Years ago, I was living in California and my father in New Jersey was diagnosed with advanced non-Hodgkins Lymphoma, likely to be fatal in four months. I flew home and my mother picked me up at Newark Airport. Befuddled and exhausted, she promptly got lost in a sketchy part of Newark, where we ran out of gas. Hospital visiting hours were almost over, but my mother had no useful idea besides: “Stay in the car!
I hadn’t flown all this way to miss visiting hours, so I jumped out to flag a passer-by and go for gas. “It’s not safe!” my mother screamed, yet more horrified when an old Cadillac screeched to a stop in front of us, and her worst nightmare, a tall, black man in a doo-rag, beckoned me to hop in. Her face in the rear view mirror was frozen in terror as he spun a 180 across traffic and peeled off.
I was absolutely certain this man would help, and reeled out my predicament: terminal diagnosis, no gas, visiting hours closing. “Don’t worry, honey,” he said, “there’s a station up ahead and I have a gas can.” I relaxed. Then he thanked me. He was on his way to evening Bible study, and hadn’t done his assignment for the week, which was to help a stranger. Here I was, a certifiable stranger, surely sent by a loving and patient God. He asked for my father’s name, carefully wrote it down, and said his group would pray for his healing.

RECORDS

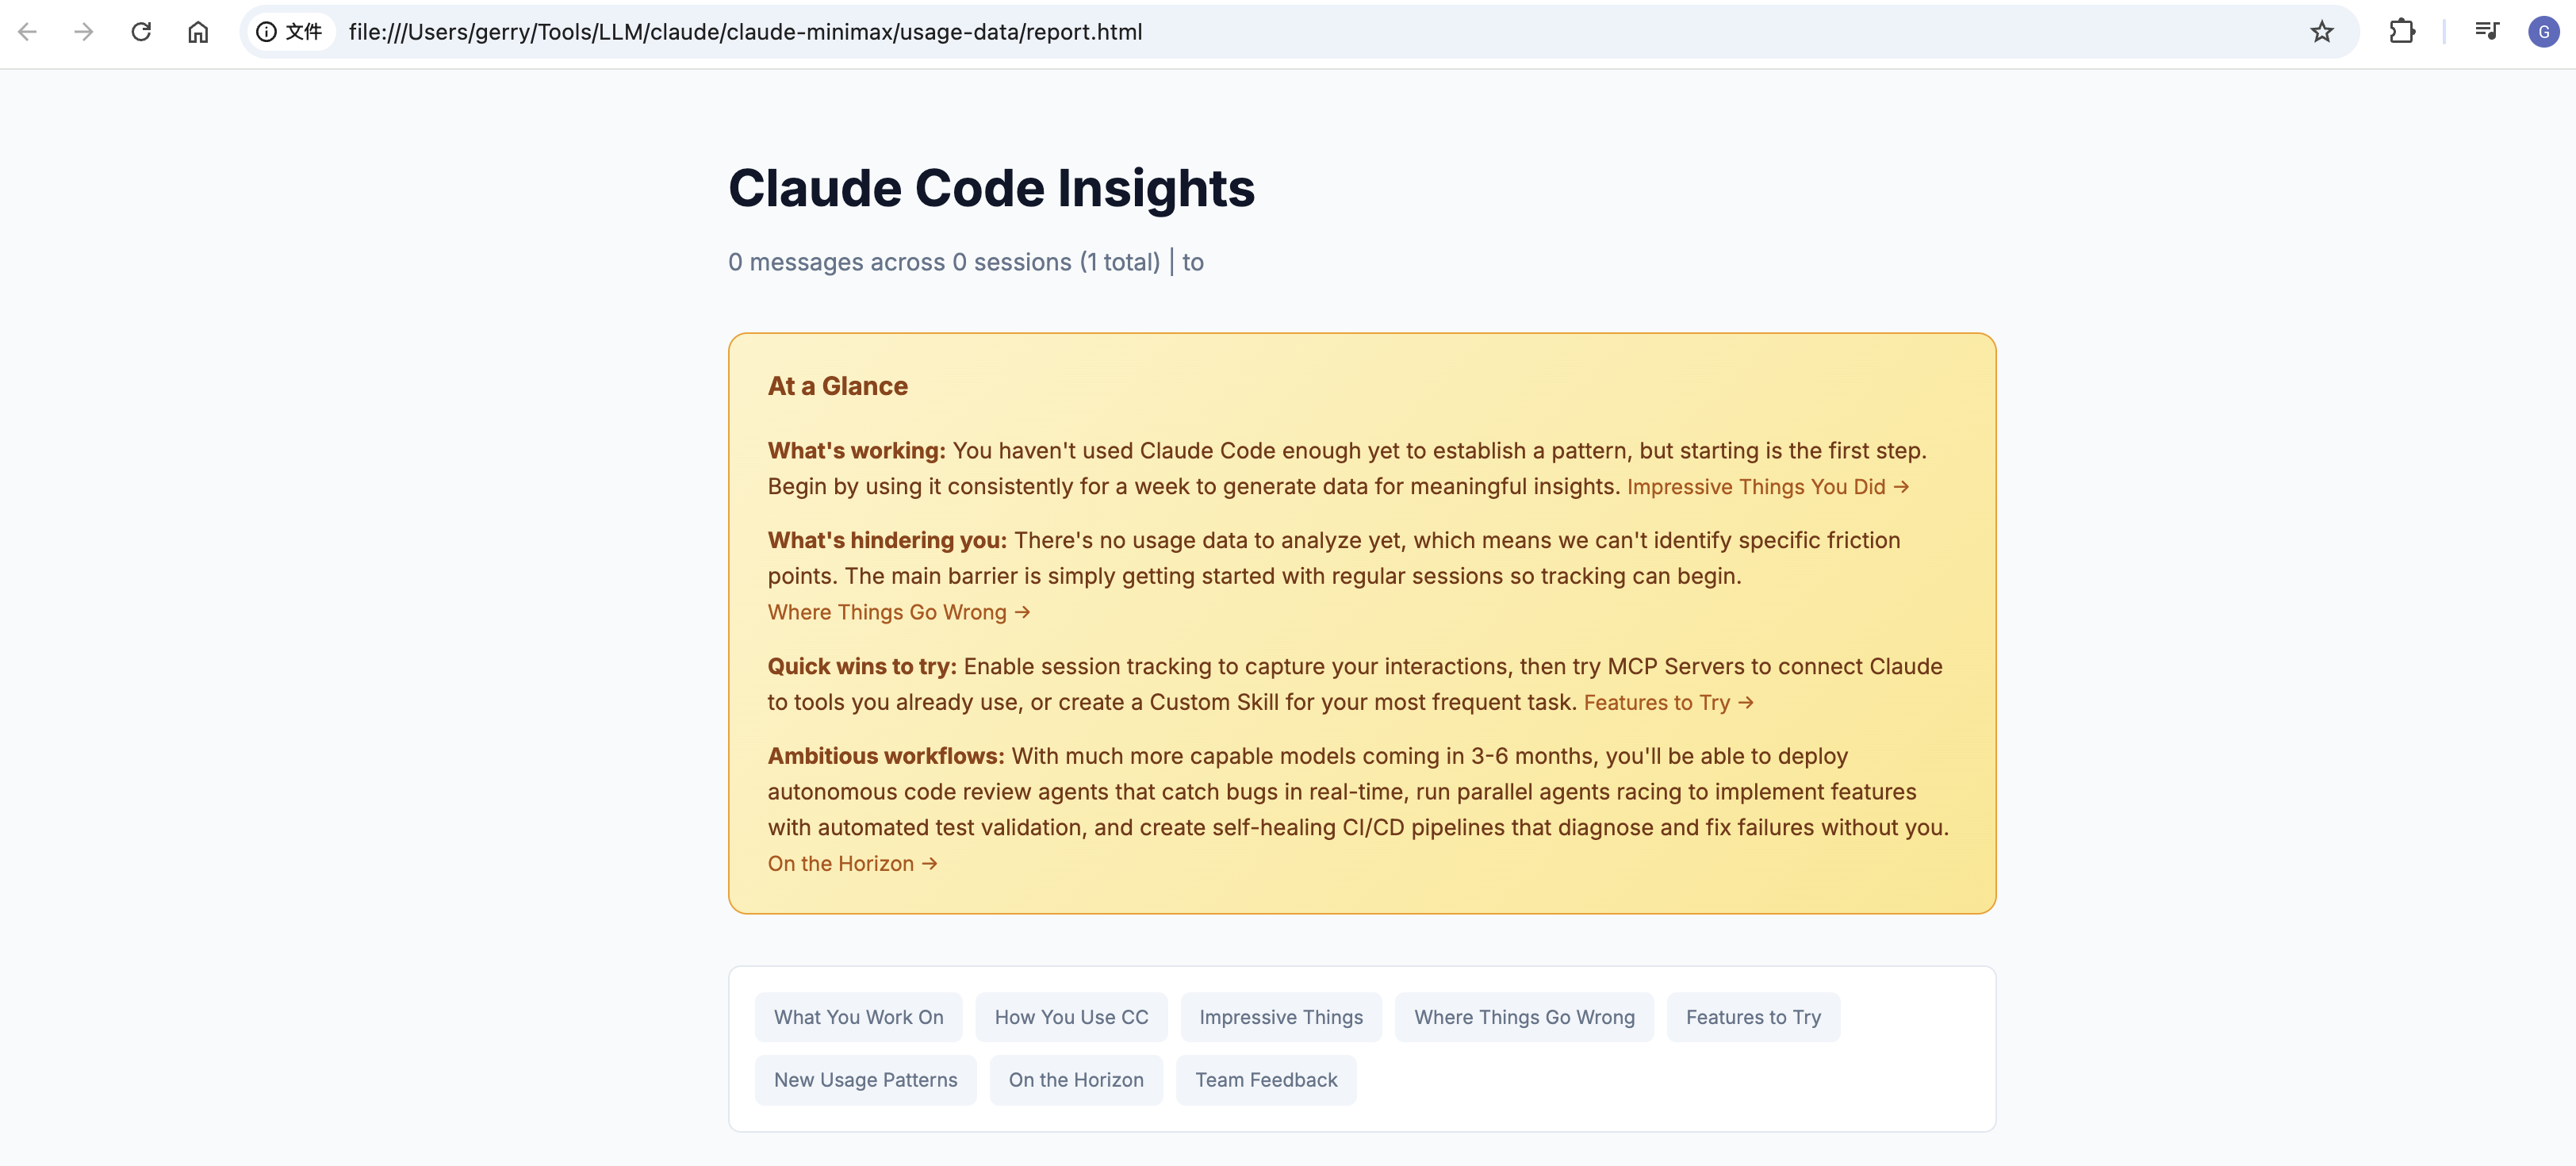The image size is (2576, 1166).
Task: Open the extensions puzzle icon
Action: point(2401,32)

---

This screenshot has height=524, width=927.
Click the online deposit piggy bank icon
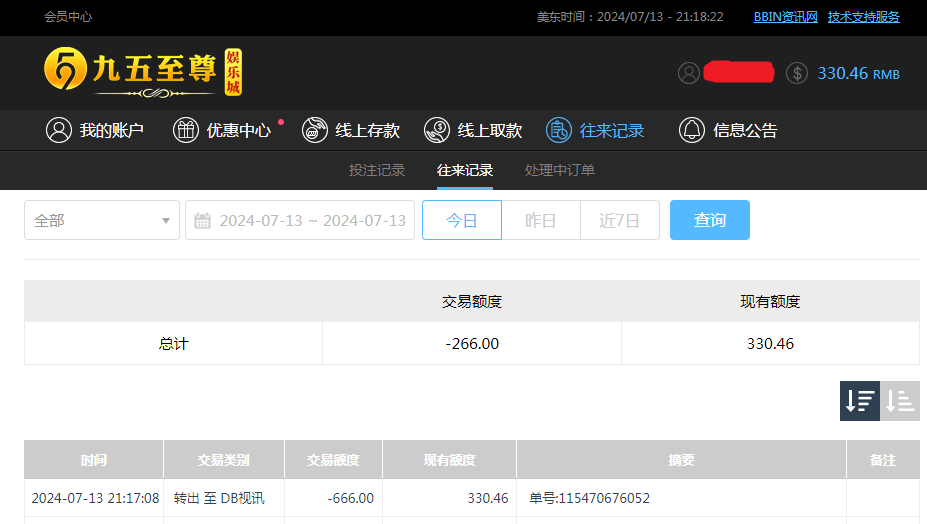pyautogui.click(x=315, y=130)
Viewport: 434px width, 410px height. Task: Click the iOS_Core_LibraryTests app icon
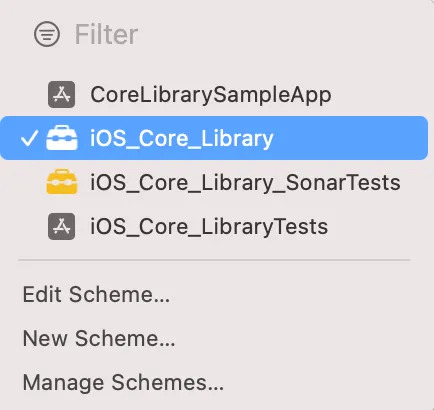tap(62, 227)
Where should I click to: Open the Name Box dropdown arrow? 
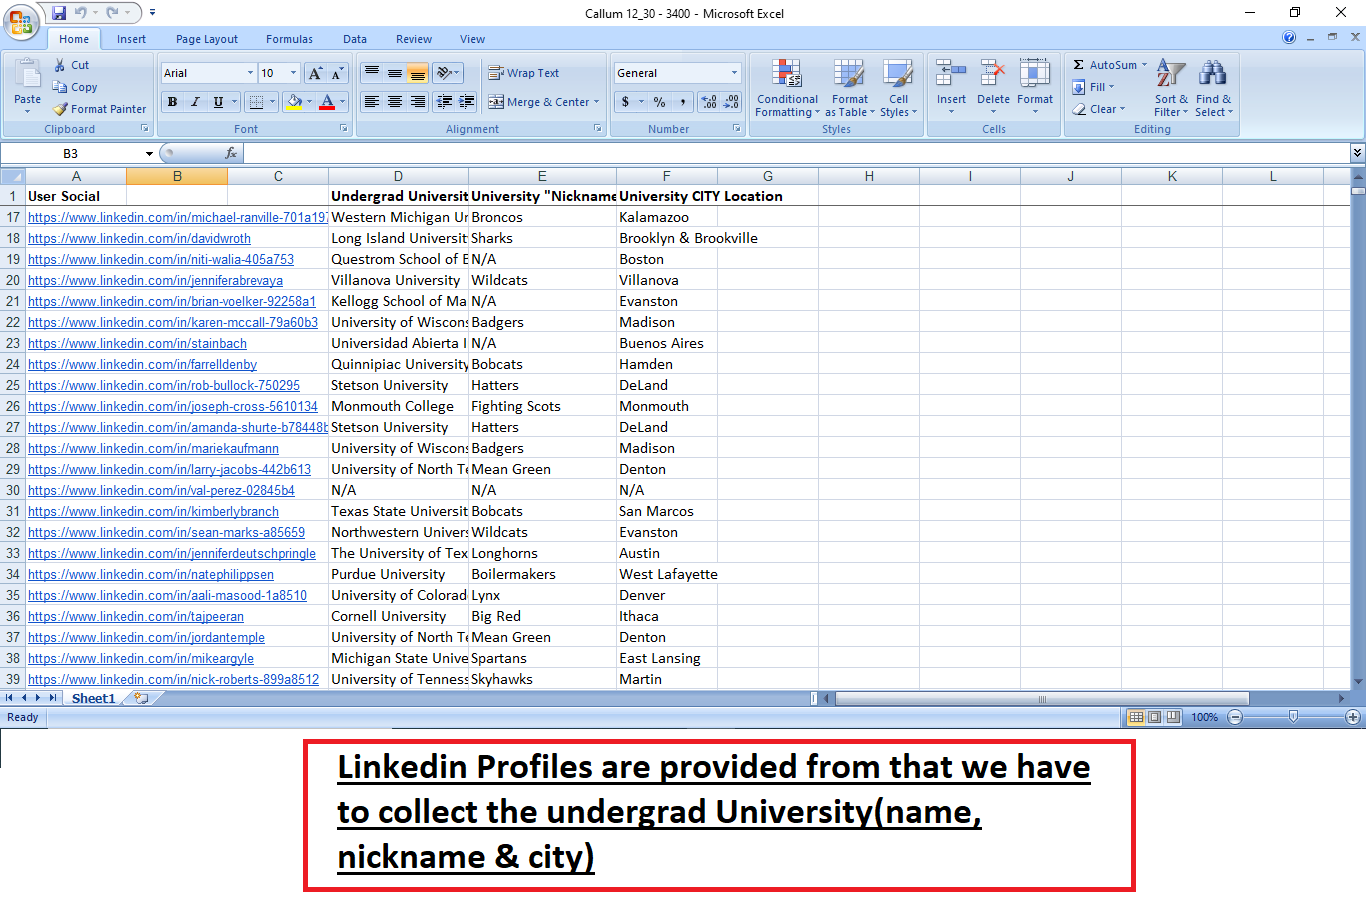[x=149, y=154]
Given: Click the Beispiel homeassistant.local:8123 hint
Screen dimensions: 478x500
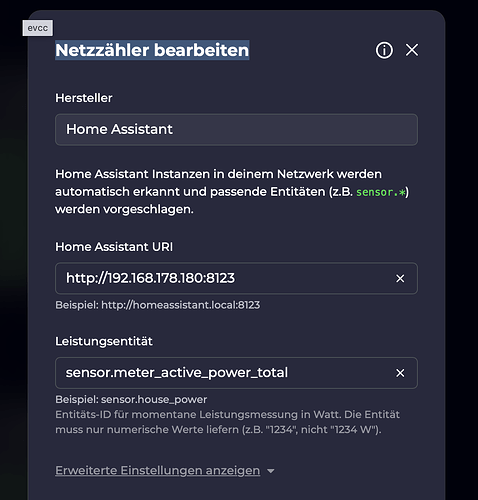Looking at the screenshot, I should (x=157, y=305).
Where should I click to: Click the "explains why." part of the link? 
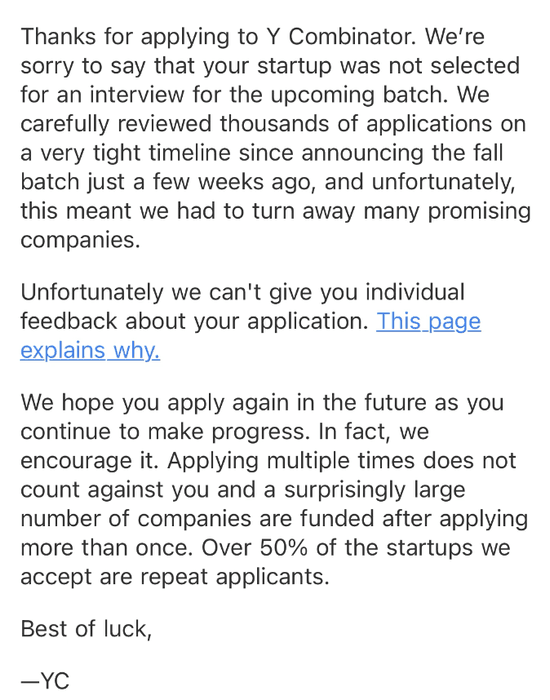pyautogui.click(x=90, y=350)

ASSIGNED TASK 1
Copy out the Newark story from the words "Years ago, I" through "in the car!", with "California" renamed to "Oregon".
ASSIGNED TASK 2
In the Newark story, what was the driver's Bible study assignment for the week?
ASSIGNED TASK 3
Pick up the Newark story after its last sentence and keep writing it.

EXERCISE ANSWER 1
Years ago, I was living in Oregon and my father in New Jersey was diagnosed with advanced non-Hodgkins Lymphoma, likely to be fatal in four months. I flew home and my mother picked me up at Newark Airport. Befuddled and exhausted, she promptly got lost in a sketchy part of Newark, where we ran out of gas. Hospital visiting hours were almost over, but my mother had no useful idea besides: “Stay in the car!

EXERCISE ANSWER 2
His assignment was to help a stranger.

EXERCISE ANSWER 3
We got the gas and roared back. By then a couple had stopped to hear my mother’s panicked account of her daughter driven off to a Fate Worse Than Death. We filled the car as the three of them watched in stunned silence. I thanked my savior, he thanked me and hurried off to church. I made it to visiting hours.
After five brutal months of chemotherapy, the cancer seemed beaten and my father was free to go. A slight recurrence a year later was stopped in its tracks. He continued regular checkups, building a pleasant relationship with his oncologist. Over and over, from across the country, I silently thanked my savior.
Six years later, the oncologist announced that, pleasurable as their meetings were, with cancer in full remission, there was no medical necessity to continue. In the press of the moment, I never asked my savior’s name, but I truly wish him well.